Passage given:
* [LTP] [PATCH] aio_suspend_4-1: Fix failures on s390x
@ 2017-02-02 13:22 Cyril Hrubis
2017-02-02 15:40 ` Jan Stancek
0 siblings, 1 reply; 3+ messages in thread
From: Cyril Hrubis @ 2017-02-02 13:22 UTC (permalink / raw)
To: ltp
The testcase often fails on s390x due to fast I/O. The AIO request we
wanted to timeout on finishes too fast most of the time.
While this is not a complete fix it's good enough so that the test works
fine if executed 1000 times, previously the success ratio was between
20% and 80%.
This patch changes:
* The file is written instead of read
- this simplifies the code and also ensures that we are not just
reading data from kernel caches
* The file is opened with O_SYNC
- which increases chance that the buffers are not written too fast
* The timeout is decreased
* The buffer sizes are increased, especially for the AIO operation we
want to timeout on
+ Simplifications in error paths
Signed-off-by: Cyril Hrubis <chrubis@suse.cz>
---
Jan: Have you seen this test failing on s390x as well?

Data excerpt:

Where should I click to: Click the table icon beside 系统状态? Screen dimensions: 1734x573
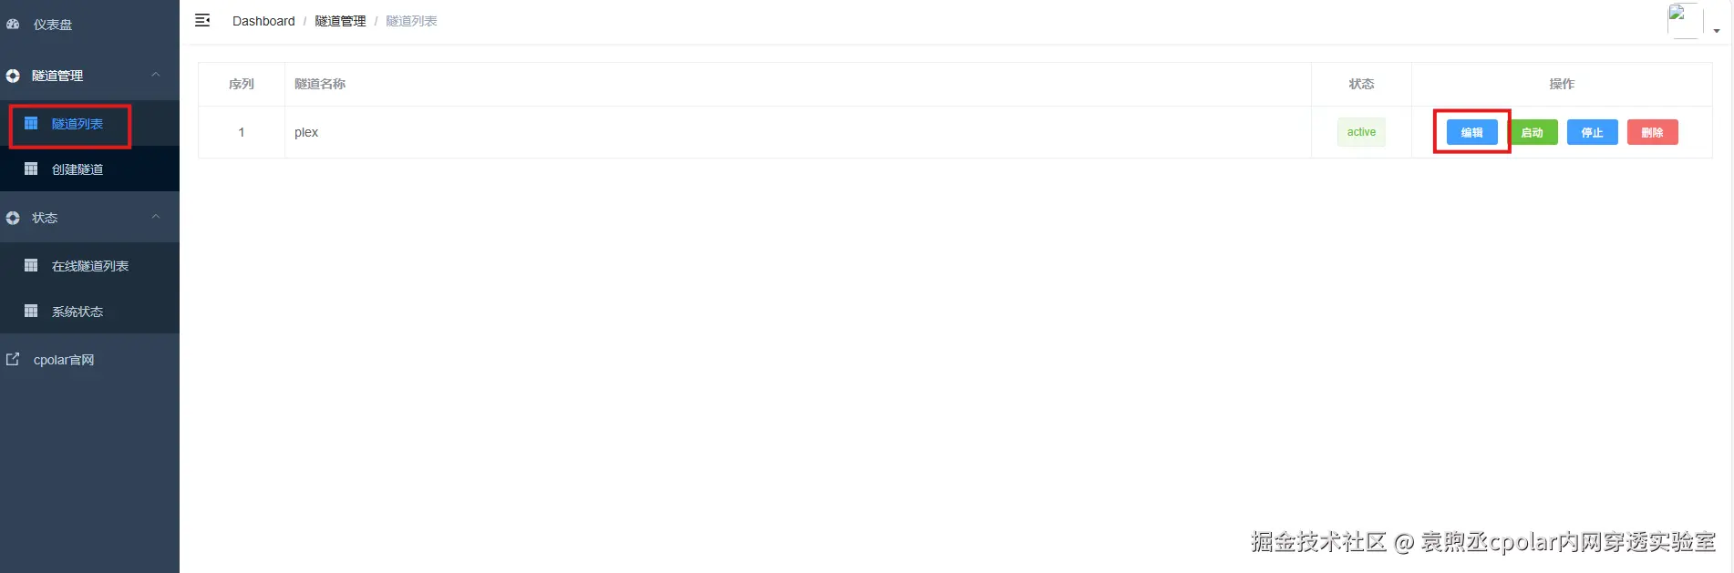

Requests:
(1) Give every change listed under "This patch changes:" in the aio_suspend_4-1 patch.
(2) According to the aio_suspend_4-1 patch, what was the test's success ratio on s390x before the change?

Outputs by task:
(1)
- The file is written instead of read.
- The file is opened with O_SYNC.
- The timeout is decreased.
- The buffer sizes are increased, especially for the AIO operation the test wants to time out on.
- The error paths are simplified.

(2) Between 20% and 80%.